Rompiendo la discoteca, or literally “breaking the club” in Spanish, roughly equates to “balling out”. I am excited to party in a variety of different places, from the exclusive row of boliches on the water by the airport (Jet, Tequila and Pacha) to Niceto which was recommended to me by a Brooklyn-bred expat, to the nouveau-riche nightlife scene of Puerto Maduro, to Terrazas where we are going tonight. I need to start powernapping more in preparation, since most of these places don’t get started until 2AM or later.


(Pre-Pacha Bs As after a fresh blowout)

  1. Cheap blowouts

A luxurious head and scalp massage/hair cleaning followed by a blowout is ~$20 USD at most Bs As salons, less than half of the cost of a typically blowout bar in the tri-state area. Accordingly, I plan to get cheap blowouts every couple of days as needed, since straightening my own hair is one of my least favorite ways to waste 90 minutes of my life. Even though I just got my highlights done 2 weeks ago, I may also go for a rubia touch-up next week since it will be cheaper here than the states and my roots seem to grow in literally overnight.

  1. Art galleries and museums

MALBA, the contemporary/modern art museum of the city, is definitely on my to-do list, as well as an afternoon or two of gallery hopping. I would especially like to go to an opening, and have to do some research to see when/where to find one.

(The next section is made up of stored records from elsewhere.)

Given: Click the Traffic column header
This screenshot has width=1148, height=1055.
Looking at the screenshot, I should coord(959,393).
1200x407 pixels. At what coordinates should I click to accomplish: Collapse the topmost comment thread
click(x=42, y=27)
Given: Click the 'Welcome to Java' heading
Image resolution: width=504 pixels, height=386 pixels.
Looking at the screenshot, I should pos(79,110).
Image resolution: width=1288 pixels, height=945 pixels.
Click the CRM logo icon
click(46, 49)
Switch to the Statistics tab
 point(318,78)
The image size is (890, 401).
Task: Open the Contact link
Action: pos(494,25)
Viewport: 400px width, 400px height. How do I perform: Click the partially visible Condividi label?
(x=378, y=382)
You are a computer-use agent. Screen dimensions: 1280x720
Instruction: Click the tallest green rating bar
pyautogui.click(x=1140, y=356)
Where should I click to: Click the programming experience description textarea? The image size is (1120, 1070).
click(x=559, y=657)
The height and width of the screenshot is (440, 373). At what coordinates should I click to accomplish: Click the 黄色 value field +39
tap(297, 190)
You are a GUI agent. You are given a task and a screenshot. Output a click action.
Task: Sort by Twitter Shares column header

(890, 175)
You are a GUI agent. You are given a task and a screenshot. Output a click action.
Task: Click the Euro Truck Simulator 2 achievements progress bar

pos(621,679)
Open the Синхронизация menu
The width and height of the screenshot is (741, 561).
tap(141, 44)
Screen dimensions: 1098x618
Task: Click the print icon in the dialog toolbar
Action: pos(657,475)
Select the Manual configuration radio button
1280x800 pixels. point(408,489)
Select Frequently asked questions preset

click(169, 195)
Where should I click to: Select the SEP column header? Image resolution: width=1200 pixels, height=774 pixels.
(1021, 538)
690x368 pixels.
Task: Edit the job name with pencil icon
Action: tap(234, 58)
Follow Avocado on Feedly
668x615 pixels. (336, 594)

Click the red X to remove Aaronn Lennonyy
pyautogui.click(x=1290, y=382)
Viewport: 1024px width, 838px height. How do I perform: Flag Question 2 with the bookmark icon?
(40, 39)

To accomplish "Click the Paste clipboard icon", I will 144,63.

I am also strongly considering a guided tour of the Buenos Aires graffiti scene, which is unparalled and fascinating from what I have seen so far.

  1. Vintage shopping

Some of the most amazing pieces I own(ed) have a vintage provenance, from the olive green 1950’s-era Balenciaga heels which I scored in high school and finally had to throw out a couple of years ago to the most sublime leather and gold belt that I got in Madrid last summer. I recently found a list of great -sounding shops which claim to stock stunning vintage designer pieces at somewhat reasonable prices as well as the gorgeous leather bags and jackets which are ubiquitous in Bs As. I will definitely do a post just on my shopping adventures, if I find anything worth coveting. Something like 30% of portenos (people from Bs As) are Italian immigrants, so I am crossing my fingers that I will stumble across donated Dolce and Gabbana, Prada and Versace once worn in the Old Country by glamorous nonnas.


(Beautiful and free architecture in La Recoleta)

  1. Architecture porn

Buenos Aires is a really spread-out city, and what looks to be close on a map sometimes takes 45 minutes by taxi. That said, I havent’t explored as many neighborhoods as I would like, sticking mostly to Alto Palermo or El Centro. However, before Gareth leaves, I want to go to the somewhat dangerous but extremely striking area of La Boca, known internationally for its brightly hued houses. I also want to do deeper explorations of Recoleta, Villa Crespo, Caballitos, San Telmo, Palermo Hollywood/Soho and Puerto Maduro. Any other neighborhoods which I should visit?